### TASK DETAILS
Reproduce the data word for word, starting with its first line and ending with the line that contains "pyautogui.click(x=565, y=511)", including both of those lines.
__________________________________________________
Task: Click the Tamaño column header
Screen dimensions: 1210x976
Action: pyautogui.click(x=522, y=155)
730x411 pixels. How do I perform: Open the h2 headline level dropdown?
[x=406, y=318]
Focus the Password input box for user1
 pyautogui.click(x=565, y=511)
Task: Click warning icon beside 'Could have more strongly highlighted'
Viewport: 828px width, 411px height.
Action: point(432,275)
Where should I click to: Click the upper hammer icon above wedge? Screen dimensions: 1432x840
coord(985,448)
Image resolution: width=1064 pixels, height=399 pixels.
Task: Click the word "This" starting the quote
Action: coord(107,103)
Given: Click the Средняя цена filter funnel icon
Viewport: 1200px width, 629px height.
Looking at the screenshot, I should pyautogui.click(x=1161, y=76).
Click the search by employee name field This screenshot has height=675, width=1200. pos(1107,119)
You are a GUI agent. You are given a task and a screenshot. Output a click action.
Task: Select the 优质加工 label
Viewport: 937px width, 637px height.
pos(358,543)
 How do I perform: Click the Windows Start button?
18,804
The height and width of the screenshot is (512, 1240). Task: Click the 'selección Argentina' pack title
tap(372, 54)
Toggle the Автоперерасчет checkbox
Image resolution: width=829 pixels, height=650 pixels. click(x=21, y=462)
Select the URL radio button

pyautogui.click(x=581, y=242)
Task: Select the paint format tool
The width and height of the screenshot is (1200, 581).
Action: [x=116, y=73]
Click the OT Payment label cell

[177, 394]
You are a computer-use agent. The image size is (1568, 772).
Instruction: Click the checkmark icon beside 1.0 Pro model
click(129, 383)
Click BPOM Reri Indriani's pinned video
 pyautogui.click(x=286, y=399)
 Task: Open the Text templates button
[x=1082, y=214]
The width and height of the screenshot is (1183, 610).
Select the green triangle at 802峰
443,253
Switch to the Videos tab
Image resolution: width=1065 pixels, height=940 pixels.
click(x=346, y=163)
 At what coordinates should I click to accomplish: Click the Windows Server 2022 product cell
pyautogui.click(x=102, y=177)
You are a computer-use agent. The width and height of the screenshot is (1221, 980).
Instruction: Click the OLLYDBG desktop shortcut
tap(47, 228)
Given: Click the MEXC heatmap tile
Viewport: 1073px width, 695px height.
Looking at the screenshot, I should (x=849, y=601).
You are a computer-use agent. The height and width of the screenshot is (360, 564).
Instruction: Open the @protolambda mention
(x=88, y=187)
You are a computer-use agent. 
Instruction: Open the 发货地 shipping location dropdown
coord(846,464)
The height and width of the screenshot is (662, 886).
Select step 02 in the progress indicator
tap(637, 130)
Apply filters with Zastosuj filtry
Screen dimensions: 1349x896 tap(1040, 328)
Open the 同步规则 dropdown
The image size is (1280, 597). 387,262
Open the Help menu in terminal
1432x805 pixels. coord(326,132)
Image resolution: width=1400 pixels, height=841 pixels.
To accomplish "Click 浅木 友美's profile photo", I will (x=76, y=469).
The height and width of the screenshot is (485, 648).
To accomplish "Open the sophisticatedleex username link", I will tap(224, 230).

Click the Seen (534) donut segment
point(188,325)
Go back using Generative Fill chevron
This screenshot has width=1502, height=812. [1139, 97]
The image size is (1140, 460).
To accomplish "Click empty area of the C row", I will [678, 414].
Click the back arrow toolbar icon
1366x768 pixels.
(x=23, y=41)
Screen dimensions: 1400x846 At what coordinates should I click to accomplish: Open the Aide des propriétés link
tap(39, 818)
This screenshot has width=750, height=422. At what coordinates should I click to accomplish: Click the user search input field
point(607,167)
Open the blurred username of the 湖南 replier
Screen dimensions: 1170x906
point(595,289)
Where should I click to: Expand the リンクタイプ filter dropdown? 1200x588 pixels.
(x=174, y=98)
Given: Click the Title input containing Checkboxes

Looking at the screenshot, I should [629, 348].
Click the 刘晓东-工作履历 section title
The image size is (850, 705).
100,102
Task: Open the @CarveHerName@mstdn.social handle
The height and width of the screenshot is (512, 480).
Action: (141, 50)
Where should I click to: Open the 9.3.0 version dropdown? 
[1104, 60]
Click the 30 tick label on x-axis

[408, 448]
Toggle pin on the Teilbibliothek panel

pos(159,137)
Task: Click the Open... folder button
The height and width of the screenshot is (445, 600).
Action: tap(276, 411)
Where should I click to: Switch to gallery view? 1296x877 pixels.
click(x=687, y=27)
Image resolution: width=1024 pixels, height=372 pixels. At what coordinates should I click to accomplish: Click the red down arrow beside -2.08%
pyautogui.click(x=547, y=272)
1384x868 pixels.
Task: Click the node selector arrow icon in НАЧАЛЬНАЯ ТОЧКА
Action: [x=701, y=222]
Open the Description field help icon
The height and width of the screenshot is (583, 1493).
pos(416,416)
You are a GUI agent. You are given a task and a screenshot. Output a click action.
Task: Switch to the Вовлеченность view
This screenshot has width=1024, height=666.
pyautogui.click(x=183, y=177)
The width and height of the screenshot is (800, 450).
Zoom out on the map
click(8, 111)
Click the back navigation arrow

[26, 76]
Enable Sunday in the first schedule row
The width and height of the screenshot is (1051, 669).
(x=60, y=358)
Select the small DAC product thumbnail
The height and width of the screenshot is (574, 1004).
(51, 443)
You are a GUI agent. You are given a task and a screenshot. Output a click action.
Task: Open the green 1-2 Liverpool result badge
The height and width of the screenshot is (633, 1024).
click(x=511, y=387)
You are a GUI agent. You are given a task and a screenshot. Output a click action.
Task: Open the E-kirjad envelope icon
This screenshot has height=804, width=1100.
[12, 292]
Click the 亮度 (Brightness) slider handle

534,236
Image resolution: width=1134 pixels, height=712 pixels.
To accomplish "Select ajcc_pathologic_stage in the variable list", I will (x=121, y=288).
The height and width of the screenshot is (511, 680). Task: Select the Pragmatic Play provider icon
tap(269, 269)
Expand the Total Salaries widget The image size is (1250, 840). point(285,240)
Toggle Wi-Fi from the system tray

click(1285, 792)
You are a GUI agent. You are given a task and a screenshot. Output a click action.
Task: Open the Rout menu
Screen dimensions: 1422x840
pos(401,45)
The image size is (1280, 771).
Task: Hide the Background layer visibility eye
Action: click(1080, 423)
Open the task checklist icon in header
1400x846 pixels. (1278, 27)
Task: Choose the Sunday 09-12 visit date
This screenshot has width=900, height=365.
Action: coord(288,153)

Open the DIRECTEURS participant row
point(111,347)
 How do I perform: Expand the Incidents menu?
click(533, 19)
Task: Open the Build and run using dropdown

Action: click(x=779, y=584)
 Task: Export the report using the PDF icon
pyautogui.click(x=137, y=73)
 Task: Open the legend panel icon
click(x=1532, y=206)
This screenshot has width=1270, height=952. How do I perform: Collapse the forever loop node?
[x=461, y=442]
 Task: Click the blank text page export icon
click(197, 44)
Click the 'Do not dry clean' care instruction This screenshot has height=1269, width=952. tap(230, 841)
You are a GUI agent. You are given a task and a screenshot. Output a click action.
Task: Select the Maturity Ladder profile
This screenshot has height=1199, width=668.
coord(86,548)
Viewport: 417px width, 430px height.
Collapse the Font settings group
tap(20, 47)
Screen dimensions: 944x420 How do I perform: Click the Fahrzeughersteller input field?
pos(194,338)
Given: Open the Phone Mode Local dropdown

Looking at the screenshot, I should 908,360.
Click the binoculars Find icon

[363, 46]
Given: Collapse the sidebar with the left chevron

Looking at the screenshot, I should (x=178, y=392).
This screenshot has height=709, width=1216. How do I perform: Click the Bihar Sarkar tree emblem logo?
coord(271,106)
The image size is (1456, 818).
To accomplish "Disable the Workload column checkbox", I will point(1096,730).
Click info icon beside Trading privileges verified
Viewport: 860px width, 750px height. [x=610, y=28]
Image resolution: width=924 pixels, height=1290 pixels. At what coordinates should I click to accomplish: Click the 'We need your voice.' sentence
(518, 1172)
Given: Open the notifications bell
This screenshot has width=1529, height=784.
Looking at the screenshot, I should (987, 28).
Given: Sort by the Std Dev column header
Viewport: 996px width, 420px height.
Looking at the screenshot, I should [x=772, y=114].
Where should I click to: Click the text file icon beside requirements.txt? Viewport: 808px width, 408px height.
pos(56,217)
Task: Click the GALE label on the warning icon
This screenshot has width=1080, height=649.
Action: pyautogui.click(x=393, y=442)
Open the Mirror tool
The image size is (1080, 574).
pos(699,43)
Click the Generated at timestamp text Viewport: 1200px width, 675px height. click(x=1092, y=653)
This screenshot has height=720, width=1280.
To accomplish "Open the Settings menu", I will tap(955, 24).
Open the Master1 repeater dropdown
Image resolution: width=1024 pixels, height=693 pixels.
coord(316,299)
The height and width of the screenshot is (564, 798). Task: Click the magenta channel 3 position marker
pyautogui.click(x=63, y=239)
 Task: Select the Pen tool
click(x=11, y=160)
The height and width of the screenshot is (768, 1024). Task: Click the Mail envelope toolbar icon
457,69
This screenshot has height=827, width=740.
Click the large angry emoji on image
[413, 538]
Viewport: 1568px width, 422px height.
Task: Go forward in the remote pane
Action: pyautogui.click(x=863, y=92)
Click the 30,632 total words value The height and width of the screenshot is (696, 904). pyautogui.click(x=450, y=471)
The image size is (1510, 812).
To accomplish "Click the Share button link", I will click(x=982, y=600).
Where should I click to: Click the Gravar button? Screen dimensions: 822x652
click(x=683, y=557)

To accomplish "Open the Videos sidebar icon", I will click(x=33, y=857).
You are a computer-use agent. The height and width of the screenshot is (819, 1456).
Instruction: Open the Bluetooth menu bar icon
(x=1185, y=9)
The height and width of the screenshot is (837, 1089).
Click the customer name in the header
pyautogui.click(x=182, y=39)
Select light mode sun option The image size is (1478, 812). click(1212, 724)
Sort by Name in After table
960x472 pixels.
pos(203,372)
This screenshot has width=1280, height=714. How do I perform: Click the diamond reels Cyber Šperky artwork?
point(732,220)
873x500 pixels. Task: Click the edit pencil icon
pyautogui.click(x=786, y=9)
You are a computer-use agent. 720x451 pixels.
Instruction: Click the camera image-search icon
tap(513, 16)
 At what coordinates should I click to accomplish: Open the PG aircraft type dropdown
__________________________________________________
### WRITTEN REPLY
Task: Click the Tamaño column header
Screen dimensions: 1210x976
Action: pyautogui.click(x=522, y=155)
730x411 pixels. How do I perform: Open the h2 headline level dropdown?
[x=406, y=318]
Focus the Password input box for user1
 pyautogui.click(x=565, y=511)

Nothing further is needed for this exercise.